(Input data Opens)

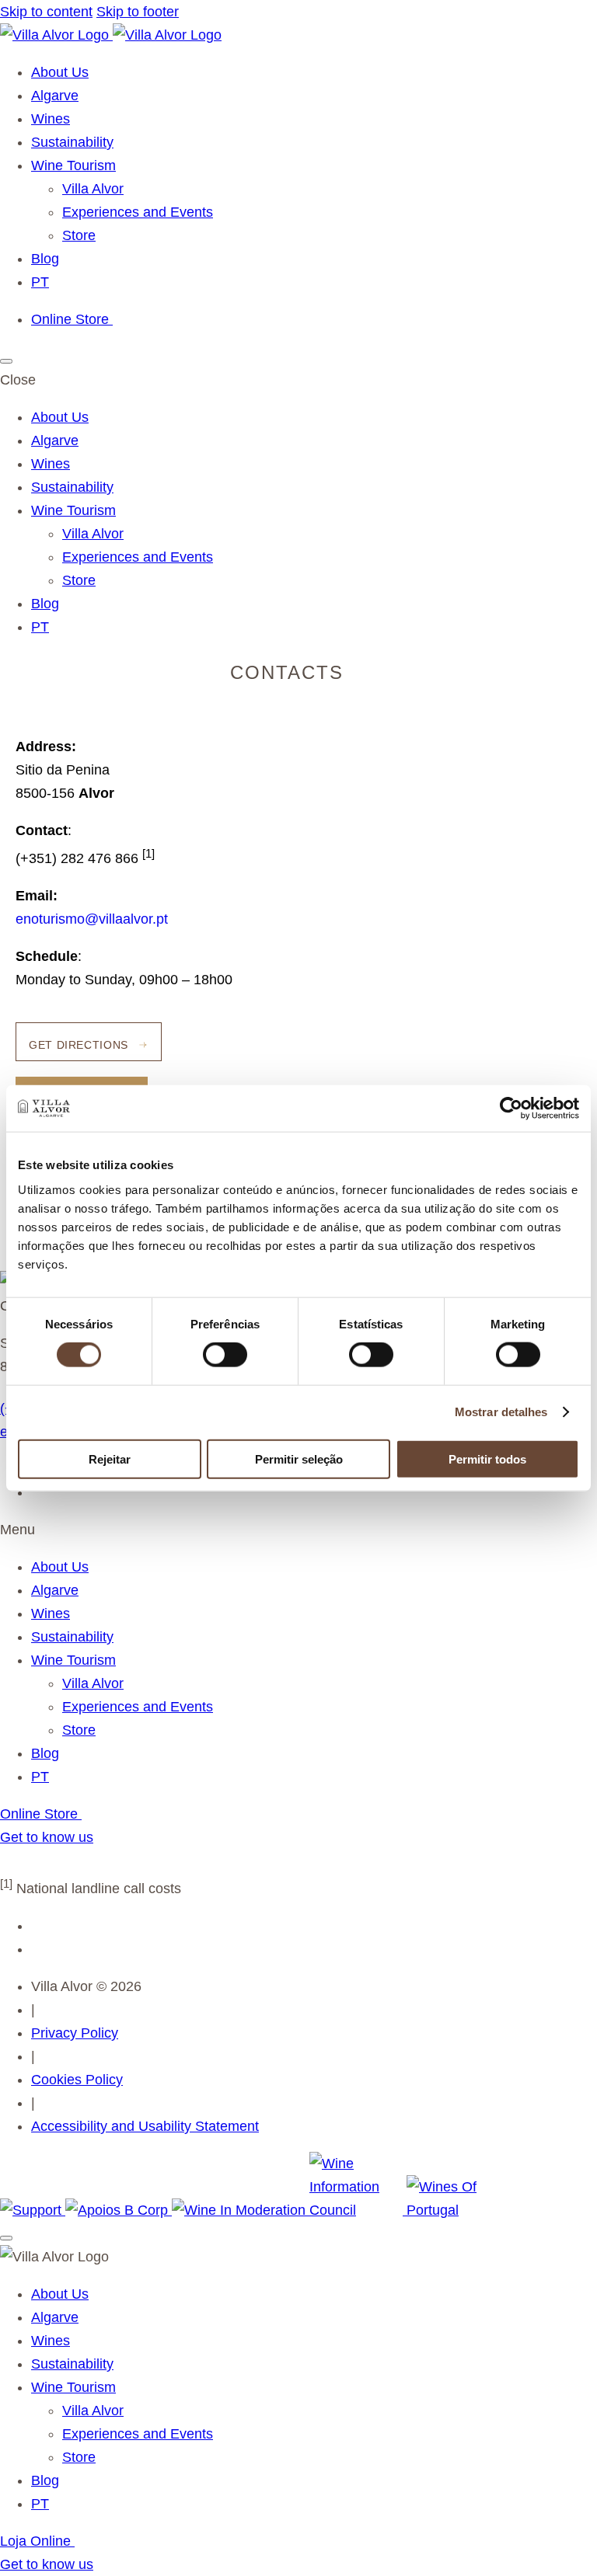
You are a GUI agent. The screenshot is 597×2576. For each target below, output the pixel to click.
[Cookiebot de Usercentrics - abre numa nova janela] (511, 1108)
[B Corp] (118, 2210)
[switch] (225, 1354)
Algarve (55, 95)
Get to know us (46, 1837)
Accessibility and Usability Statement (145, 2126)
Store (79, 235)
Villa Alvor (93, 189)
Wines (50, 119)
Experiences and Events (137, 212)
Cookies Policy (77, 2079)
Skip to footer (137, 11)
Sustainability (72, 142)
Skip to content (46, 11)
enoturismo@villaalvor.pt (92, 919)
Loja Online (37, 2541)
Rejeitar (110, 1458)
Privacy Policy (74, 2033)
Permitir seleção (299, 1458)
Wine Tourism (73, 165)
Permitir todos (487, 1458)
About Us (60, 72)
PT (40, 282)
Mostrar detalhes (501, 1412)
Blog (45, 258)
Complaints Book (53, 1860)
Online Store (72, 319)
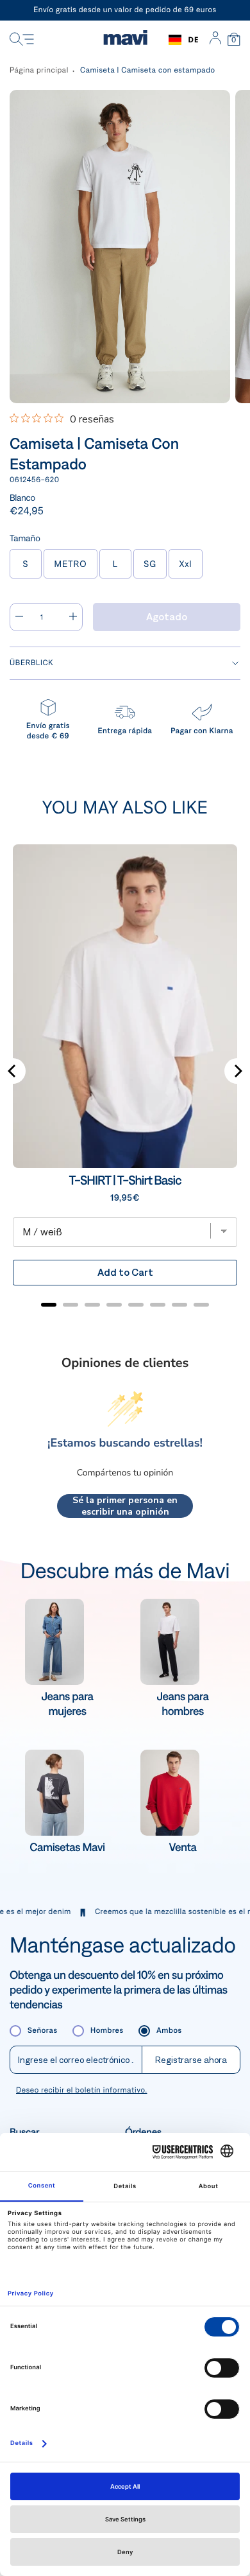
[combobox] (183, 40)
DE (193, 39)
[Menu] (22, 40)
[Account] (215, 40)
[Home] (125, 39)
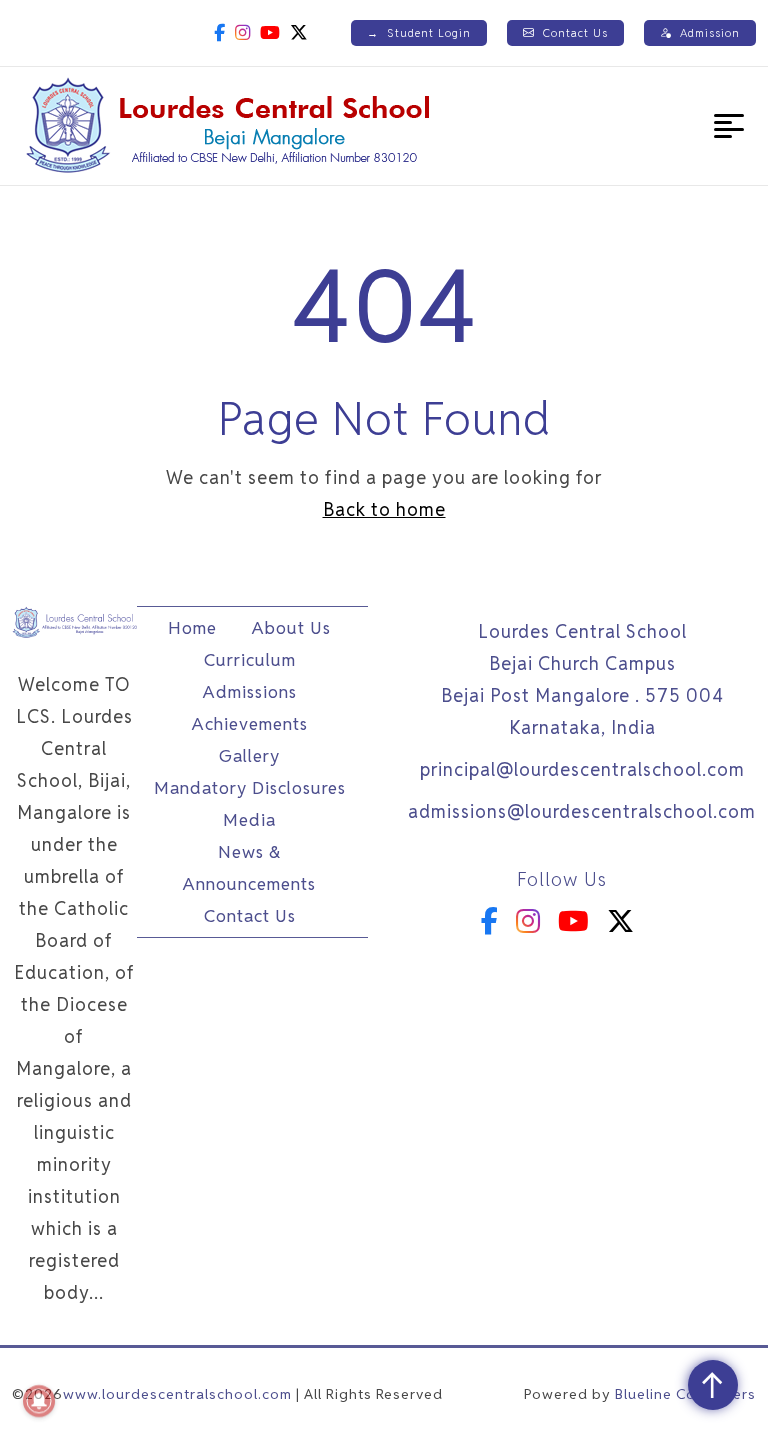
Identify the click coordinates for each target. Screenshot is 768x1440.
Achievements (250, 724)
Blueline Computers (685, 1394)
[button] (729, 126)
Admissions (250, 692)
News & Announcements (249, 868)
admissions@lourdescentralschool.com (582, 811)
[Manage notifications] (39, 1401)
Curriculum (250, 660)
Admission (710, 33)
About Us (291, 628)
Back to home (384, 509)
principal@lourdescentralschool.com (582, 769)
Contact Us (575, 33)
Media (249, 820)
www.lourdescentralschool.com (177, 1394)
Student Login (419, 33)
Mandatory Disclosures (250, 788)
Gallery (249, 756)
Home (192, 628)
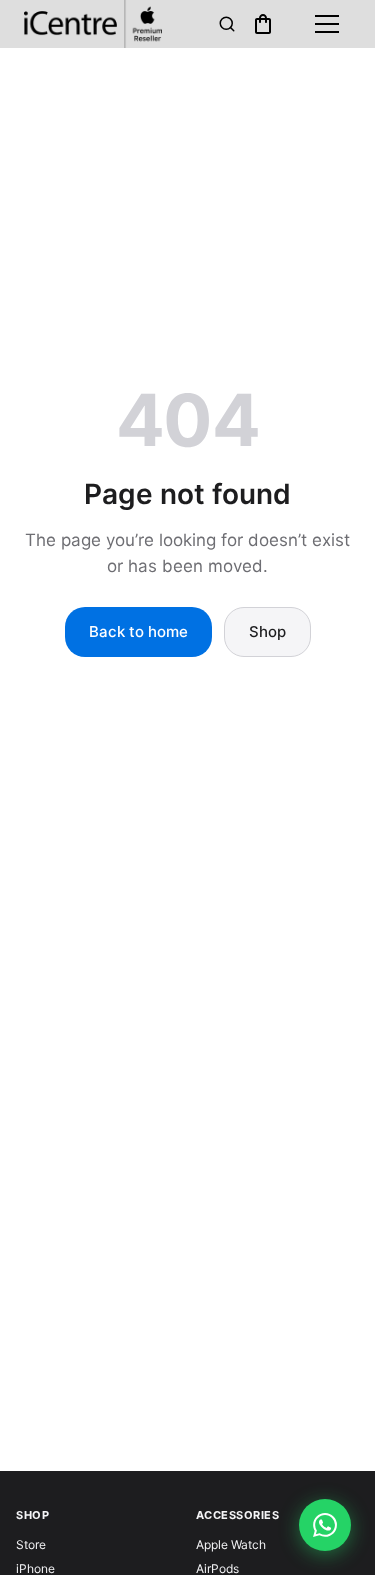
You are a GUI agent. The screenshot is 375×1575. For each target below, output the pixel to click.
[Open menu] (327, 24)
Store (31, 1544)
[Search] (227, 24)
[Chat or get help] (325, 1525)
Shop (267, 631)
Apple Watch (231, 1544)
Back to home (138, 631)
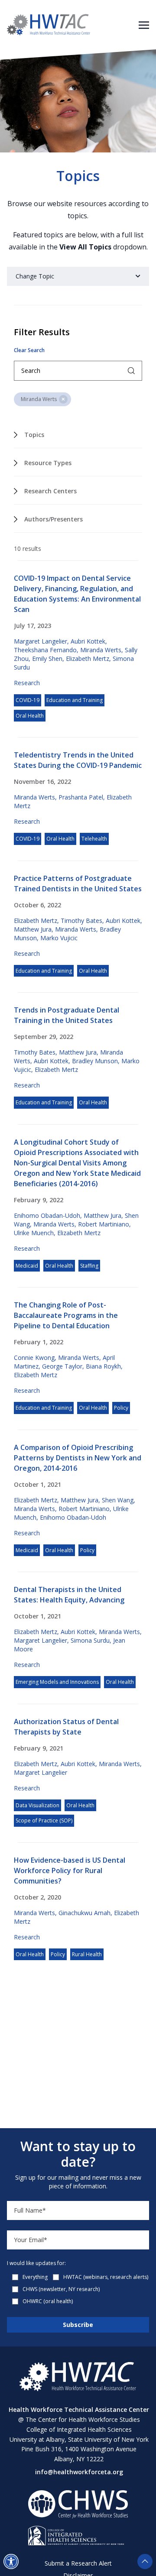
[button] (11, 2561)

(Input data Closes)

[What you are asked to do]
In the records above, some lines may contain the word "pixel"; copy every one of them.

[Answer box]
You are a GUI agent. The screenshot is 597×2576. For each target below, output the pixel to click.
You are a GUI agent. The screenshot is 375×1575. For each target below, output the pixel to click.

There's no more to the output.